Fifth, a credible return-to-profit plan could establish room for investment. Camelot-A needs to explain how sales growth will translate into gross and operating margin after merchandise, labour, leases, utilities, delivery, shrink and finance costs. Network spending should appear as a quantified contributor to that plan, not as a substitute for it.

The conclusion: preserve the option, do not fund the symbol

Camelot-A had a visible autonomous edge and no longer does. Its former /23 is now originated by the wider KDV network, which has the broader upstream and address footprint. The company's own public identity is grocery retail. Its latest revenue is large, but two years of losses show that scale is not paying for itself. Those facts produce a clear decision.

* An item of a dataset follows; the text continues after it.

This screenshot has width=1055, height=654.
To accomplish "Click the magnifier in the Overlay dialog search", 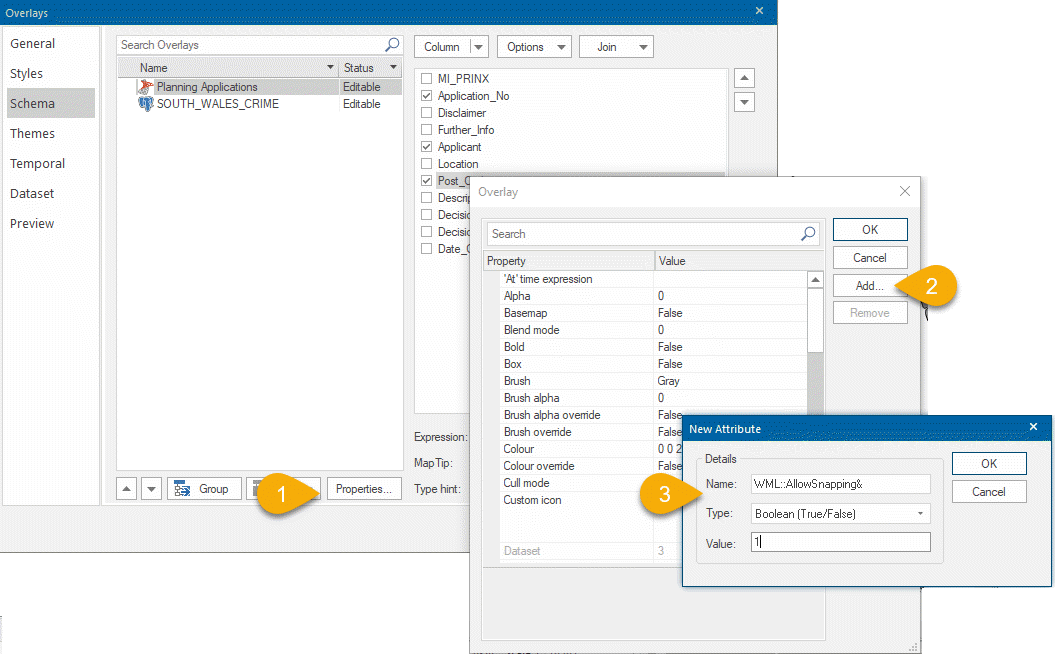I will click(807, 233).
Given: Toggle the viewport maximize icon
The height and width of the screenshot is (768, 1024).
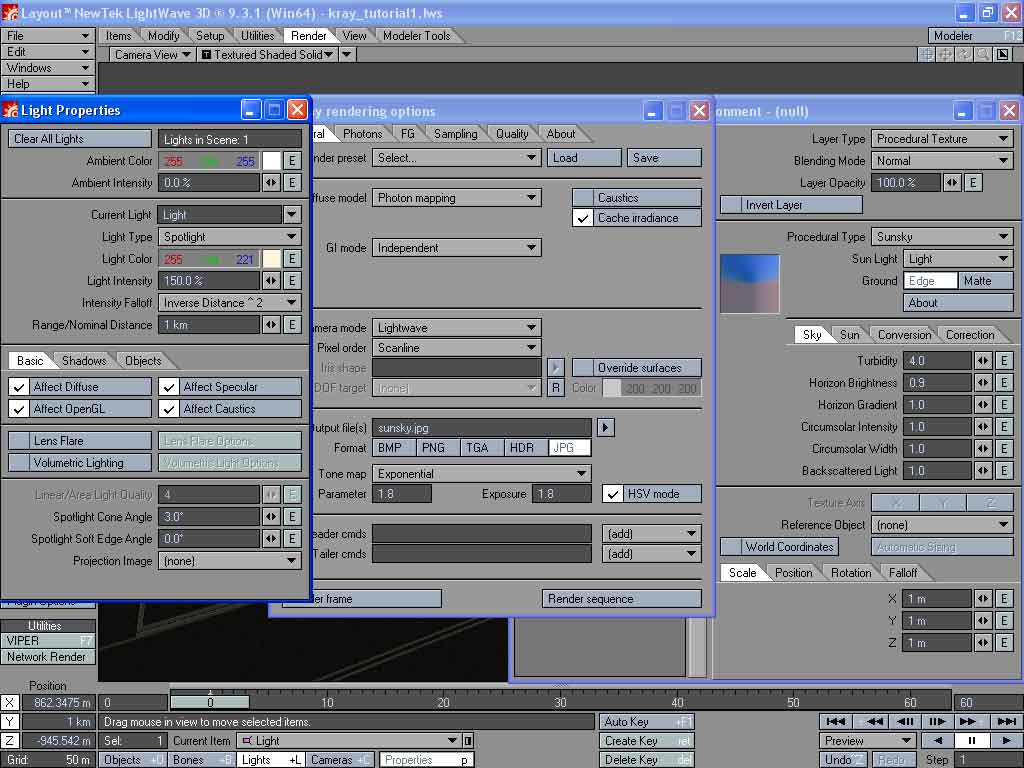Looking at the screenshot, I should coord(1004,55).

Camelot-A should not spend scarce capital rebuilding a stand-alone public network merely to claim independence. It should keep AS208044 and its RIPE competence current, because the option is inexpensive and may become useful under changing ownership or carrier conditions. It should demand measurable resilience from the KDV network, verify physical diversity at high-impact sites, and buy selective separation where incident economics support it. It should direct the remainder toward the larger sources of lost margin: merchandise cost, labour productivity, store execution, shrink and delivery economics.

The benefit of redundancy belongs to customers, employees, suppliers and the retailer. The bill belongs to Camelot-A. The downside also belongs to Camelot-A when duplicated equipment, specialist labour and support contracts do not prevent enough loss to cover their cost. Until the company can disclose that return, network independence is an option worth preserving, not a strategy worth funding.